Parce que la guerre n'apporte plus rien... et qu'elle crée vraiment
trop d'ennuis au gagnant...
Jadis, on faisait la guerre pour asservir une main-d'oeuvre, contrôler
des ressources, détruire un rival commercial. Trois (3) raisons qui
n'ont plus de sens. Aujourd'hui la main-d'oeuvre est surabondante et un
envahisseur a sur les bras une multitude pauvre et incompétente qu'il
faut nourrir. L'accès aux ressources rares s'obtient par la simple
corruption des potentats locaux, soutenus au besoin par quelques bataillons
d'élites. L'élimination des rivaux commerciaux se fait sur
les marchés boursiers ; Mittal n'a pas occupé Arcelor à
la tête d'une horde de cavaliers en turbans.
La guerre va disparaître.

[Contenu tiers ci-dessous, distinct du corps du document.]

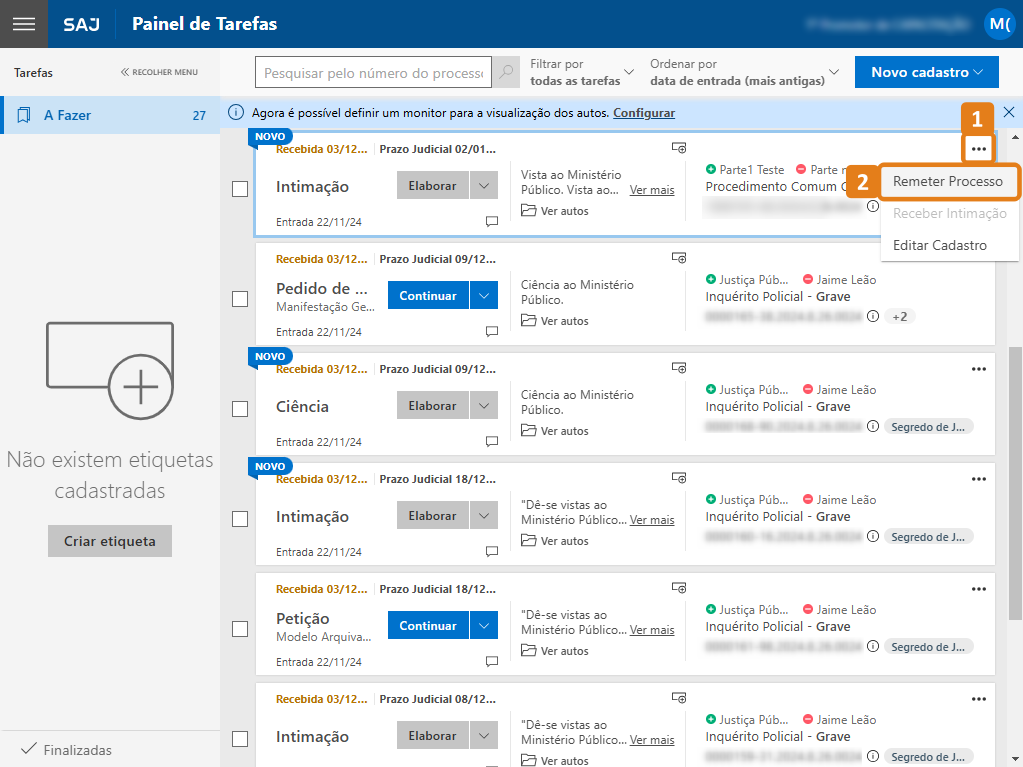Check the Petição task checkbox
This screenshot has width=1023, height=767.
[240, 629]
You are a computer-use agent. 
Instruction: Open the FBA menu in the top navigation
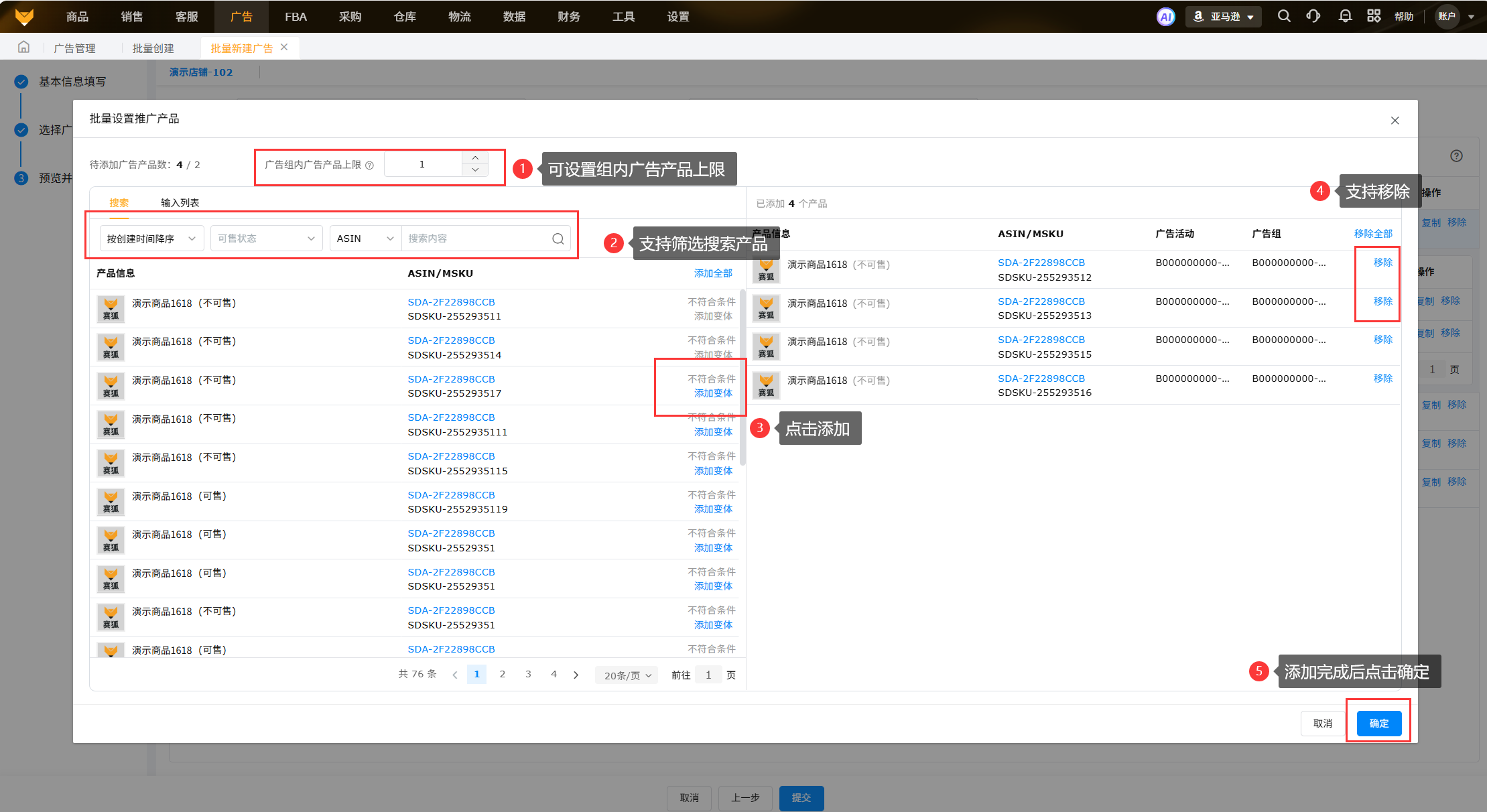(296, 17)
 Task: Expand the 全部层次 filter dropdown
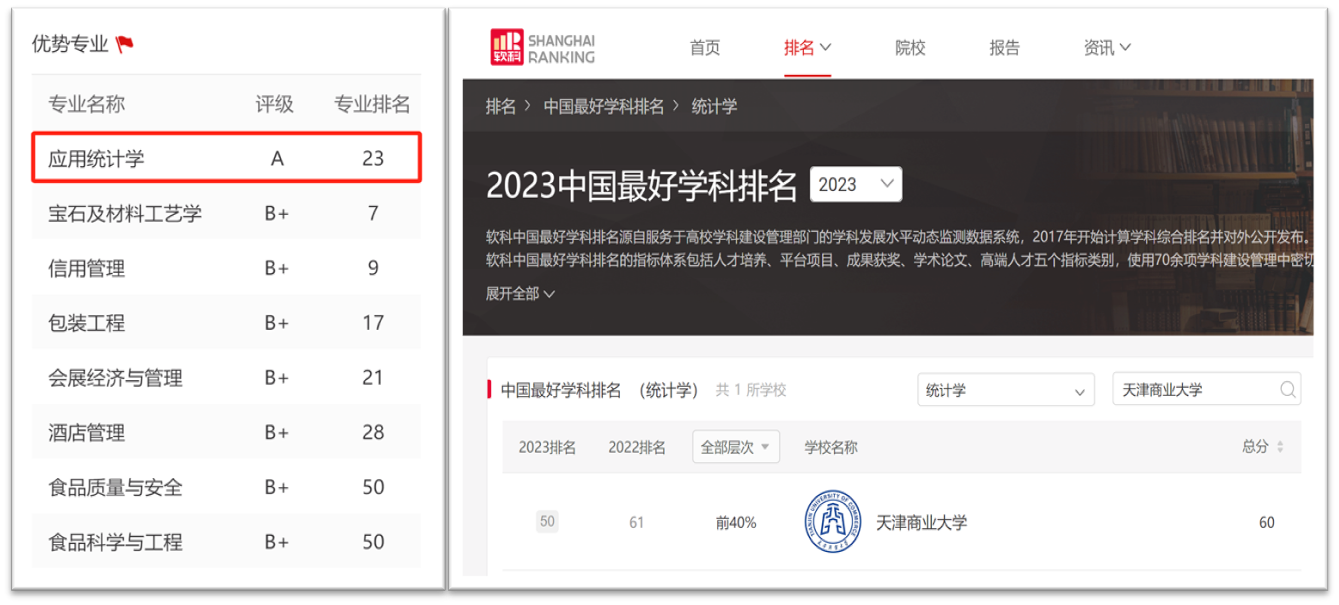point(735,447)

Elle ne disparaîtra pas parce
qu'elle est abominable - elle l'a toujours été - mais parce
qu'elle ne constitue plus une opération rentable pour ceux qui ont
le pouvoir de la faire. On se doutait qu'elle était inutile, on est
à prouver une fois pour toutes en Irak et en Afghanistan qu'elle
est impossible.
Quand la première puissance du monde ne peut imposer sa volonté
à quelques millions de paysans et de bergers sur quelques milliers
de kilomètres carrés de sable et de reg, peut-on penser que
quelque pouvoir militaire que ce soit pourra jamais affirmer sa domination
tranquille sur un territoire disputé ? Le monde a changé.
La guerre n'a plus d'avenir. Comment la donne a-t-elle changé ?
Traditionnellement, on faisait la guerre à une nation ennemie,
perçue comme une masse homogène, et essentiellement malléable.
Parce qu'elle était homogène, on pouvait la considérer
comme globalement hostile, ce qui pouvait servir de prétexte aux
exactions en pays conquis, aux prises d'otages puis, avec le temps, au bombardement
des populations civiles et autres horreurs, culminant avec Guernica, Dresde
et Hiroshima.
Parce que la masse de la nation était malléable, on pouvait
penser qu'il suffisait de défaire son armée en rase campagne,
d'obtenir la reddition de ses leaders et de les remplacer pour avoir gagné
la guerre. S'il subsistait des velléités irrédentistes,
il n'y avait qu'à faire régner la terreur quelque temps, pour
obtenir de la population de nouveaux comportements. Une population était
là pour obéir à ses maîtres et on avait changé
le maître.
C'est avec les guerres de religions, d'abord, que les choses sont devenues
moins simples, avec ces hérétiques qui ressemblaient tout
à fait aux bons croyants et vivaient dans la maison voisine. Ensuite,
est venue l'émergence de la conscience de classe et la loyauté
au Parti qui, chez certains, pouvait prendre le pas sur la loyauté à
la patrie, sans qu'ils jugent nécessaire d'émigrer. Avec la
constitution de grands ensembles multiethniques, toute la notion d'appartenance
s'est finalement transformée en casse-tête, compliquant la
tâche des envahisseurs. Bien hasardeux de penser que l'on a nécessairement
en face de soi un opposant... et donc bien plus habile de chercher des soutiens
parmi les adversaires, que de les massacrer tous sans discernement.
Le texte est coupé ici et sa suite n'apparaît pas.